His words couldn’t be trusted. Every seemingly kind phrase was laced with pollution, devouring intent, and mental intrusion. A single slip, and Mu Sichen would become his puppet.
“Go to sleep,” Mu Sichen said. “We still need to dream.”
But Shen Jiyue stopped him. “You still haven’t let me into your dream.”
“Just thinking about dreaming of you makes me uncomfortable. How about I retrieve the item myself and hand it over to you afterward?” Mu Sichen replied.
“No way. By then the item might belong to you,” Shen Jiyue said.
“We can swear an oath — you promise not to try polluting me in Dream Butterfly Town, and I promise not to seize your item,” Mu Sichen offered.
But Shen Jiyue shook his head. “How boring. Why can’t it be that I regain my power and get you too?”
“You’re right,” Mu Sichen said evenly. “It could also be that I get the ‘pillar’ and your item.”
“Exactly. That’s what makes it fun. We wager our stakes, and the winner takes all.” Shen Jiyue smiled.
Fortune favored the bold.
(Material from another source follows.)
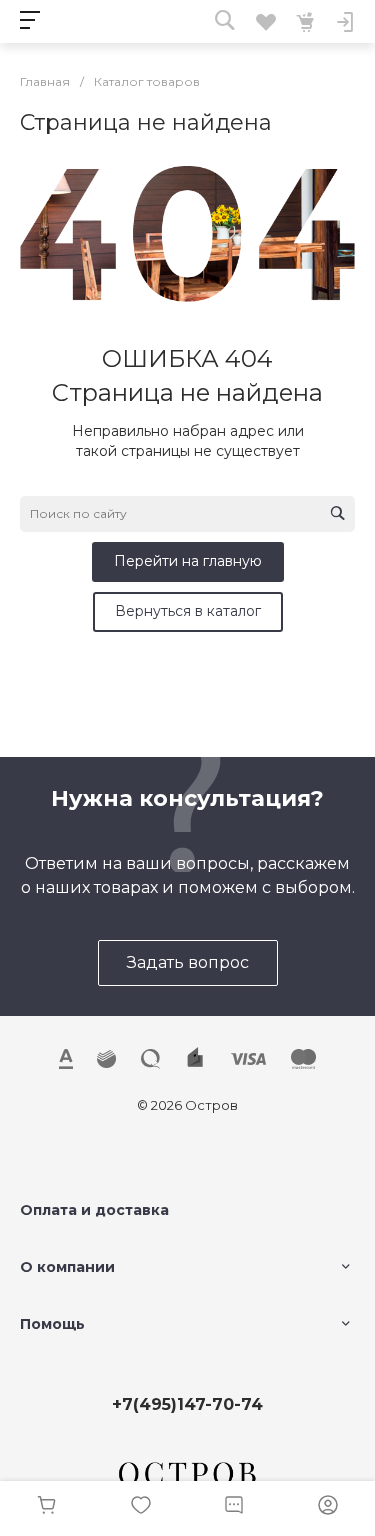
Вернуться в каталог (188, 611)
Since Shen Jiyue insisted on following, Mu Sichen decided to accept the challenge.
“In that case, I’m even less likely to take you into the collective dream. You can sit outside and stew.” Mu Sichen lifted the blanket and prepared to sleep.
“Then let’s make a trade. Bring me into your dream through your eyes, and I’ll tell you the truth behind this collective dream,” Shen Jiyue said.
“Tell me first, and I’ll see if the information is worth bringing you in,” Mu Sichen countered.
Shen Jiyue said, “Sichen, do you know? When you said the words ‘case network,’ I was truly astonished. I don’t know how you came up with it, but you’ve approached the truth from almost nothing but instinct and scraps of clues.”
“Do you know how this ‘pillar’ was formed? It’s because the Butterfly has an item called the ‘Dreamcatcher.’ You’ve already grasped its outline perfectly.”